What you have to do
Without any of the pictures, transcribe all the lines below exactly.

(Dataset entries)
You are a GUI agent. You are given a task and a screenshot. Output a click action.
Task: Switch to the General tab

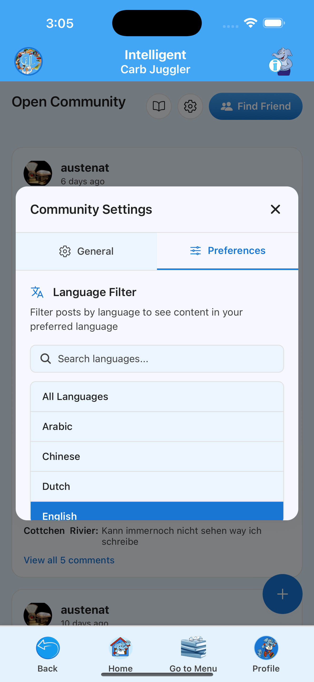(x=86, y=251)
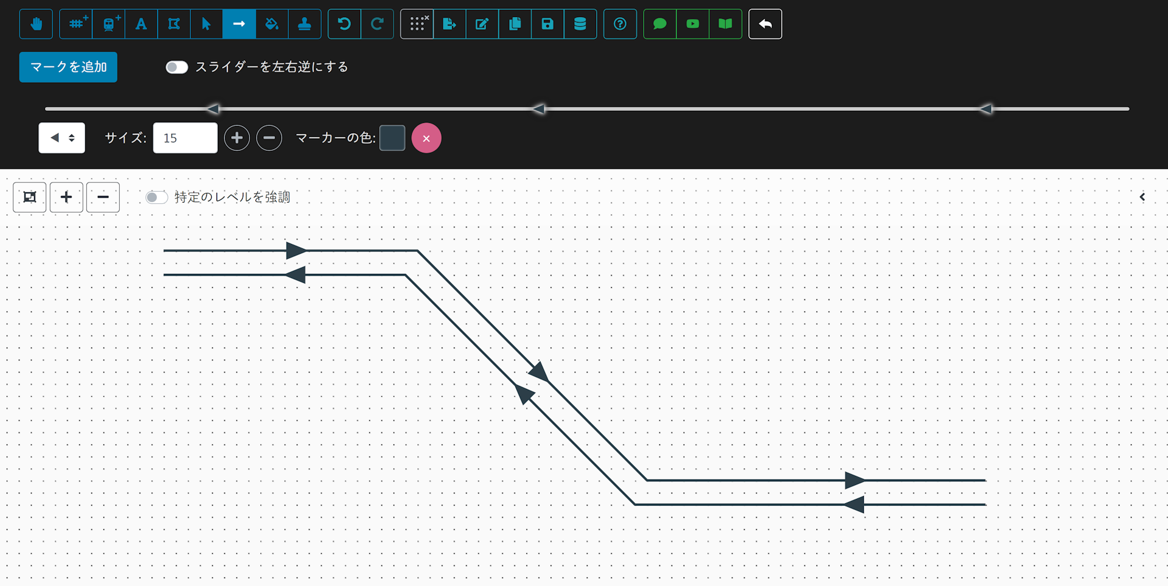Screen dimensions: 1168x586
Task: Click the save floppy disk icon
Action: coord(548,24)
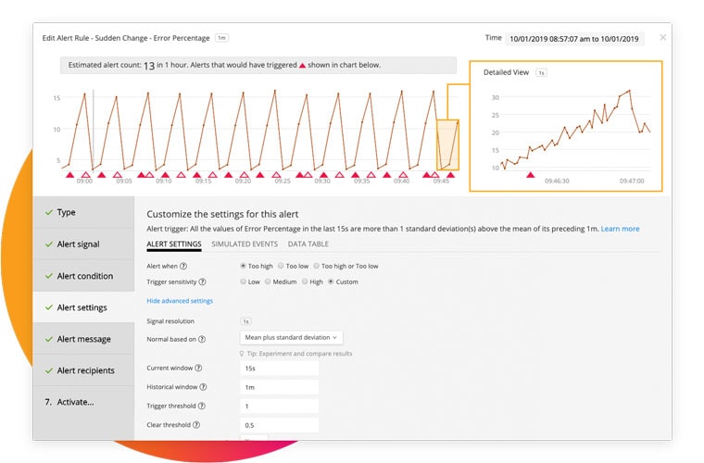Switch to the Simulated Events tab

(x=244, y=244)
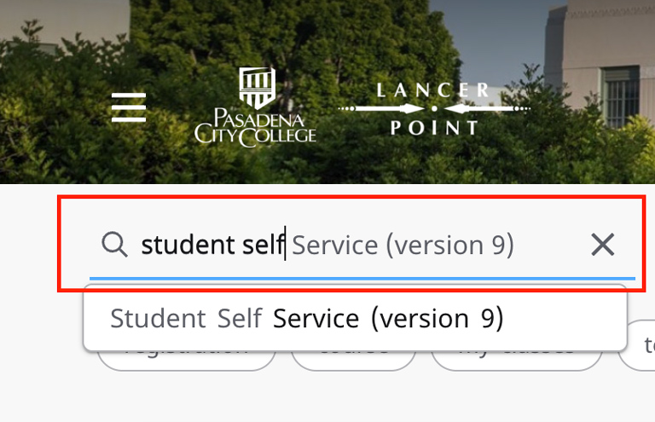Open the hamburger navigation menu
Screen dimensions: 655x422
129,107
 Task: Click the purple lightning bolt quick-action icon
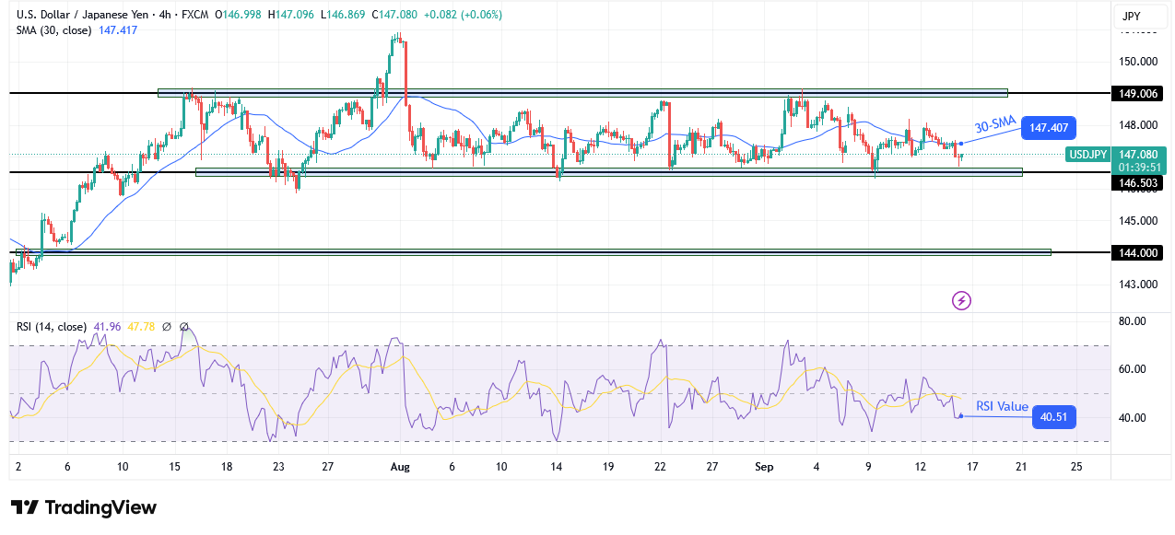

Task output
You are a GUI agent. You are given a task and a screenshot. Output a click action.
Task: Switch to the General tab

(x=86, y=251)
Screen dimensions: 1168x586
Task: Click the save floppy disk icon
Action: coord(548,24)
Switch to the Simulated Events tab

(x=244, y=244)
Open the hamburger navigation menu
Screen dimensions: 655x422
129,107
 Task: Click the purple lightning bolt quick-action icon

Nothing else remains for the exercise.